Please return all of the rows below line for line, unchanged, and leave the pictures out.

Element lookup records
= = = = =
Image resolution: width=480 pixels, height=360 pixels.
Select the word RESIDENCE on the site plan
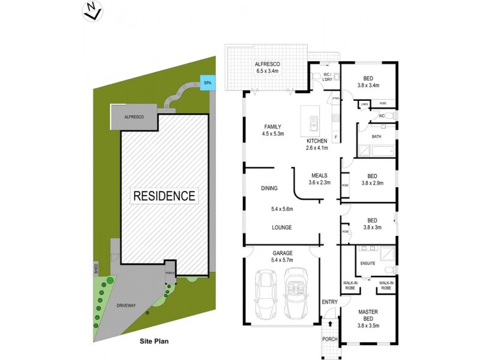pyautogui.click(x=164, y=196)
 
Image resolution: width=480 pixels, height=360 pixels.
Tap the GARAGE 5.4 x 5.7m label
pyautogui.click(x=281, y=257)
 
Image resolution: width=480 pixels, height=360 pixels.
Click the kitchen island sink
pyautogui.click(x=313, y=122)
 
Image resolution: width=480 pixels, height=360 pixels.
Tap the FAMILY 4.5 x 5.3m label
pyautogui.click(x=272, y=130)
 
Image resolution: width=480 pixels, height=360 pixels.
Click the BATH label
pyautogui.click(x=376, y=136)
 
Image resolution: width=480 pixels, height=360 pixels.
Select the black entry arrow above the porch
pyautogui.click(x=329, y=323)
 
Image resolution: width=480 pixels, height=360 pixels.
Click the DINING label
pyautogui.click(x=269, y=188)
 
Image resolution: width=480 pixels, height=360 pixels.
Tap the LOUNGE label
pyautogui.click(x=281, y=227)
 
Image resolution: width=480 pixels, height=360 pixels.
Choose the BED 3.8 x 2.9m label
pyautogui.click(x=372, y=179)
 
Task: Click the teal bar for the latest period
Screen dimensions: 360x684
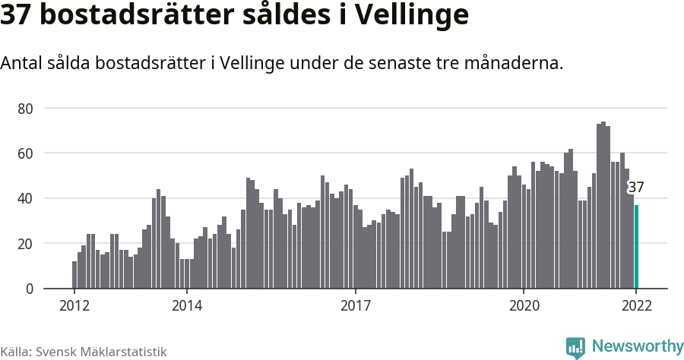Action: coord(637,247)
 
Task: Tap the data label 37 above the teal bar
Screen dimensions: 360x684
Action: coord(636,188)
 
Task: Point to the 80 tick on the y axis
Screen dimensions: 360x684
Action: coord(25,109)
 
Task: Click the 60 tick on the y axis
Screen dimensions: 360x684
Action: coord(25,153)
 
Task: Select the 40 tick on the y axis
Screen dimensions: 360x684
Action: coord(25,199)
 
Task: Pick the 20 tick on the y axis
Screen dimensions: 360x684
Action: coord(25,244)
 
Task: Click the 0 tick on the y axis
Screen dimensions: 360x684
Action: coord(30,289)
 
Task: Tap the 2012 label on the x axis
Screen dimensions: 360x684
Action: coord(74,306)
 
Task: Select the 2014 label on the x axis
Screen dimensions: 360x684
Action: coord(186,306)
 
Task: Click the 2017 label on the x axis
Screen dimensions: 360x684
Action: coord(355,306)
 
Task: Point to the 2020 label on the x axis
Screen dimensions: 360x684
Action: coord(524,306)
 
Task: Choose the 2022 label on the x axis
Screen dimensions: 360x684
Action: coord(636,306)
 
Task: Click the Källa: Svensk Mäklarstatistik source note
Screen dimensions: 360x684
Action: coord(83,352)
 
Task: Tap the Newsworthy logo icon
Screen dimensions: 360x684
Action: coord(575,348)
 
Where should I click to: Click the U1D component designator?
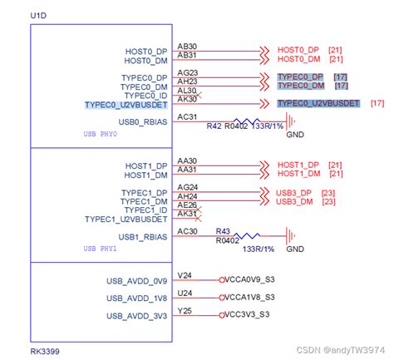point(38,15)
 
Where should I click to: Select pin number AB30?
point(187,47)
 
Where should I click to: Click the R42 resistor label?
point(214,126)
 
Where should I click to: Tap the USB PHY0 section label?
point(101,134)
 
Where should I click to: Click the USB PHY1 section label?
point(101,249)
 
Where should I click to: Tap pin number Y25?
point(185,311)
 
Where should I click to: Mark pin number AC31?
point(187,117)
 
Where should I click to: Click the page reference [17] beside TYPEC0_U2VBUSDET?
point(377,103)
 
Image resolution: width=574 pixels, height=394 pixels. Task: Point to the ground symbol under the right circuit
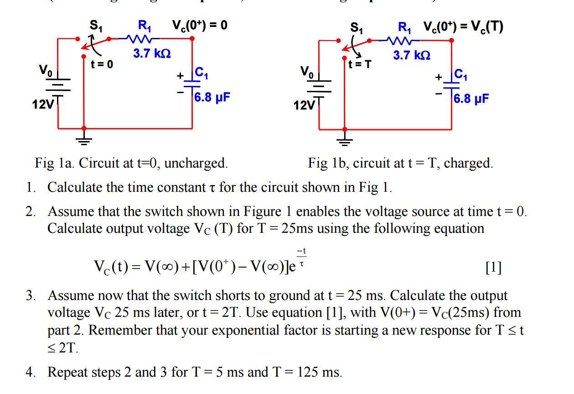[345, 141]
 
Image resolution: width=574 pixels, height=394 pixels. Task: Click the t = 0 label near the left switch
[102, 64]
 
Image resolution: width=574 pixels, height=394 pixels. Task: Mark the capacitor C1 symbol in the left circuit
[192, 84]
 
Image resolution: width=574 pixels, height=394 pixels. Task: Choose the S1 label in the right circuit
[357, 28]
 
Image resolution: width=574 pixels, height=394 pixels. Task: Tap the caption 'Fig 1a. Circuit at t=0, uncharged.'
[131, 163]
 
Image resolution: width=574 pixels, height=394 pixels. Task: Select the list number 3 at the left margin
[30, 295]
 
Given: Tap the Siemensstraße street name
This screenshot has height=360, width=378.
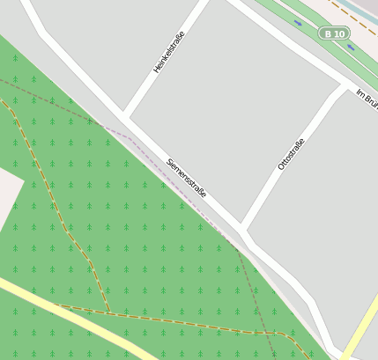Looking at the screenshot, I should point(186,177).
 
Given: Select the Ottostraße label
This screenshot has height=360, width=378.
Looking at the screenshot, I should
= = = = =
→ Finished answer:
Image resolution: width=480 pixels, height=360 pixels.
Select the word RESIDENCE on the site plan
pyautogui.click(x=164, y=196)
 
Image resolution: width=480 pixels, height=360 pixels.
Tap the GARAGE 5.4 x 5.7m label
pyautogui.click(x=281, y=257)
 
Image resolution: width=480 pixels, height=360 pixels.
Click the kitchen island sink
pyautogui.click(x=313, y=122)
 
Image resolution: width=480 pixels, height=360 pixels.
Tap the FAMILY 4.5 x 5.3m label
pyautogui.click(x=272, y=130)
 
Image resolution: width=480 pixels, height=360 pixels.
Click the BATH label
pyautogui.click(x=376, y=136)
 
Image resolution: width=480 pixels, height=360 pixels.
Select the black entry arrow above the porch
pyautogui.click(x=329, y=323)
 
Image resolution: width=480 pixels, height=360 pixels.
Click the DINING label
pyautogui.click(x=269, y=188)
 
Image resolution: width=480 pixels, height=360 pixels.
Tap the LOUNGE label
pyautogui.click(x=281, y=227)
 
Image resolution: width=480 pixels, height=360 pixels.
Choose the BED 3.8 x 2.9m label
pyautogui.click(x=372, y=179)
 
Task: Click the teal bar for the latest period
Screen dimensions: 360x684
Action: coord(637,247)
 
Task: Tap the data label 37 above the teal bar
Screen dimensions: 360x684
Action: coord(636,188)
 
Task: Point to the 80 tick on the y axis
Screen dimensions: 360x684
Action: coord(25,109)
 
Task: Click the 60 tick on the y axis
Screen dimensions: 360x684
Action: coord(25,153)
 
Task: Select the 40 tick on the y axis
Screen dimensions: 360x684
Action: coord(25,199)
 
Task: Pick the 20 tick on the y axis
Screen dimensions: 360x684
Action: coord(25,244)
 
Task: Click the 0 tick on the y axis
Screen dimensions: 360x684
Action: coord(30,289)
 
Task: Tap the 2012 label on the x axis
Screen dimensions: 360x684
Action: coord(74,306)
 
Task: Select the 2014 label on the x axis
Screen dimensions: 360x684
Action: coord(186,306)
 
Task: Click the 2017 label on the x axis
Screen dimensions: 360x684
Action: coord(355,306)
 
Task: Point to the 2020 label on the x axis
Screen dimensions: 360x684
Action: coord(524,306)
 
Task: Choose the 2022 label on the x axis
Screen dimensions: 360x684
Action: coord(636,306)
 
Task: Click the Källa: Svensk Mäklarstatistik source note
Screen dimensions: 360x684
Action: coord(83,352)
 
Task: Tap the Newsworthy logo icon
Screen dimensions: 360x684
Action: coord(575,348)
 
Where should I click to: Click the U1D component designator?
point(38,15)
 
Where should I click to: Select pin number AB30?
point(187,47)
 
Where should I click to: Click the R42 resistor label?
point(214,126)
 
Where should I click to: Tap the USB PHY0 section label?
point(101,134)
 
Where should I click to: Click the USB PHY1 section label?
point(101,249)
 
Where should I click to: Tap pin number Y25?
point(185,311)
 
Where should I click to: Mark pin number AC31?
point(187,117)
 
Where should I click to: Click the page reference [17] beside TYPEC0_U2VBUSDET?
point(377,103)
 
Image resolution: width=574 pixels, height=394 pixels. Task: Point to the ground symbol under the right circuit
[345, 141]
 
Image resolution: width=574 pixels, height=394 pixels. Task: Click the t = 0 label near the left switch
[102, 64]
 
Image resolution: width=574 pixels, height=394 pixels. Task: Mark the capacitor C1 symbol in the left circuit
[192, 84]
 
Image resolution: width=574 pixels, height=394 pixels. Task: Choose the S1 label in the right circuit
[357, 28]
 
Image resolution: width=574 pixels, height=394 pixels. Task: Tap the caption 'Fig 1a. Circuit at t=0, uncharged.'
[131, 163]
 
Image resolution: width=574 pixels, height=394 pixels. Task: Select the list number 3 at the left margin
[30, 295]
 
Given: Tap the Siemensstraße street name
This screenshot has height=360, width=378.
Looking at the screenshot, I should point(186,177).
 
Given: Select the Ottostraße label
This screenshot has height=360, width=378.
Looking at the screenshot, I should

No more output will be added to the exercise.